課題一覧
a - 次の (i)〜(iii) がそれぞれ抜粋箇所の内容と合っているかを判定し、「はい」か「いいえ」で答え、根拠となる記述を一字一句違えずに引用してください。(i) is_good は完全に ASCII からなる語を除外する。(ii) build_pairs の引数 size の既定値は 10_000 である。(iii) shiritori_reward では、VOCAB に含まれない語に 0.5 が加えられる。
b - 抜粋箇所で def によって定義されている関数名を、登場順にすべて書き出せ。

抜粋箇所
+ + + + + + +

In [None]:
!pip install trl

In [None]:
!pip install -q wordfreq fugashi[unidic-lite]

In [None]:
from wordfreq import top_n_list
import fugashi, itertools




In [None]:
import re

ascii_pat = re.compile(r'^[A-Za-z0-9_]+$')   # ← 完全 ASCII を検出
tagger = fugashi.Tagger()
good_pos = {"名詞", "形容詞", "形状詞"}

def is_good(word):
    # ① ASCII なら除外
    if ascii_pat.fullmatch(word):
        return False
    # ② 品詞チェック（名詞・形容詞のみ採用）
    return tagger(word)[0].feature.pos1 in good_pos

raw = [w for w in top_n_list("ja", 10_000) if w.isalpha() and len(w) >= 3]
VOCAB = [w for w in raw if is_good(w)]

In [None]:
import random
from datasets import Dataset

def build_pairs(vocab, size=50_000):
    pairs = []
    for _ in range(size):
        w1 = random.choice(vocab)
        # w1 の末尾かなと同じ頭文字を持つ語だけから w2 を選ぶ
        tail = w1[-1]
        cand = [w for w in vocab if w[0] == tail and w[-1] != "ん"]
        if not cand: continue
        w2 = random.choice(cand)
        pairs.append({"prompt": f"# 指示{w1} → ", "completion": w2})
    return Dataset.from_list(pairs)

dataset = build_pairs(VOCAB)


In [None]:
print(dataset[1])

## 報酬の定義

In [None]:
import re, math, fugashi
import numpy as np
tagger = fugashi.Tagger()
kana_pat = re.compile('[ぁ-ゔー]')

def last_kana(word):
    k = kana_pat.findall(word.lower())
    return k[-1] if k else ''

def shiritori_reward(prompts, completions, **kw):
    rewards = []
    for p, c in zip(prompts, completions):
        head = last_kana(c[:3])
        tail = last_kana(p)
        # 基本点：鎖成功 +1 / 失敗 0
        ok = 1.0 if head and head == tail else -1.0
        # 反則：最後が “ん” なら −1
        penalty = -1.0 if last_kana(c) == 'ん' else 0.0
        # 語彙外は 0.5
        oov = 0.5 if c.strip() not in VOCAB else 0.0
        rewards.append(ok + penalty + oov)
    return rewards




In [None]:
from trl import GRPOConfig, GRPOTrainer
from transformers import AutoModelForCausalLM, AutoTokenizer
import torch

model_name = "google/gemma-3-1b-it"

model = AutoModelForCausalLM.from_pretrained(model_name,  device_map={"": 0} )

+ + + + + + +

データ抜粋
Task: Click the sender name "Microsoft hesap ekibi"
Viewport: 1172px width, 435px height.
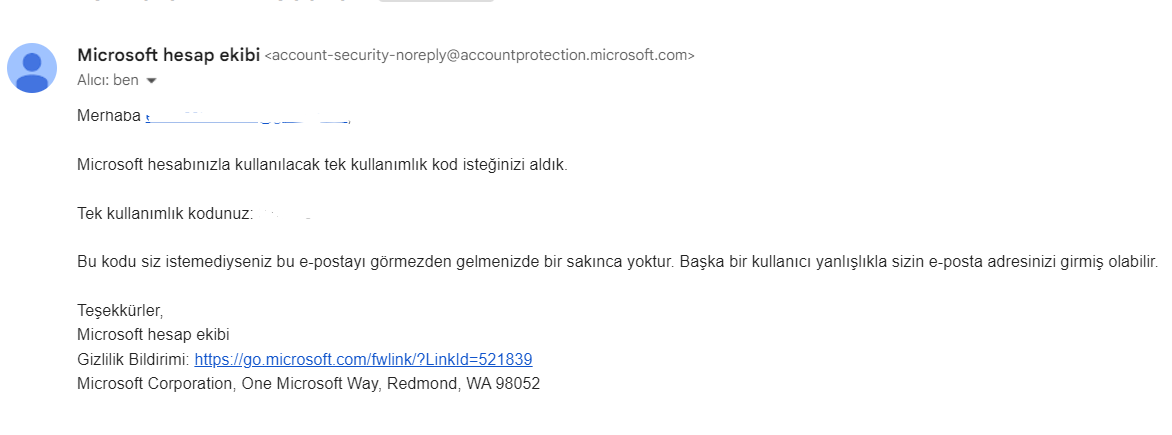Action: [168, 55]
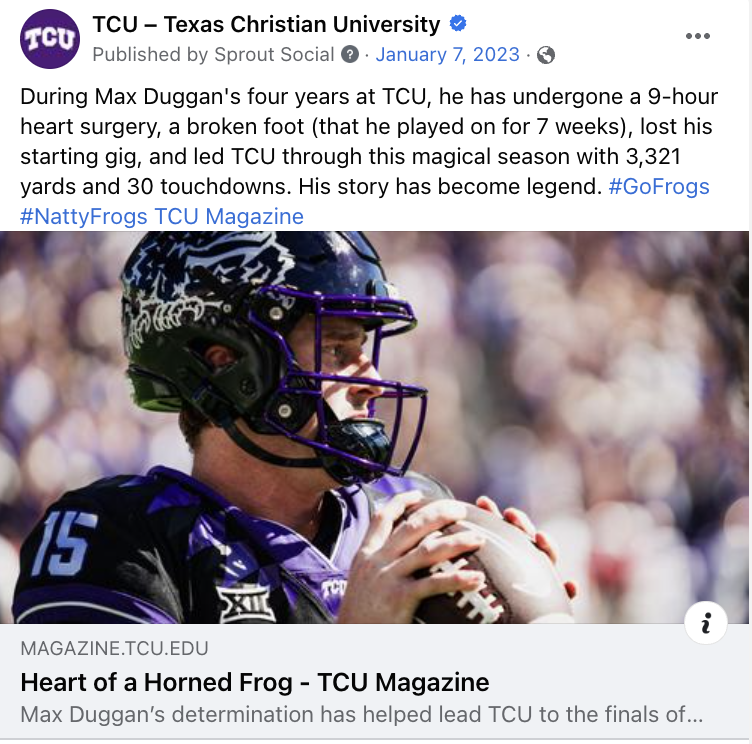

+ + + + + + +

解答一覧
a -
(i) はい。「ASCII なら除外」
(ii) いいえ。「def build_pairs(vocab, size=50_000):」
(iii) はい。「oov = 0.5 if c.strip() not in VOCAB else 0.0」

b - is_good、build_pairs、last_kana、shiritori_reward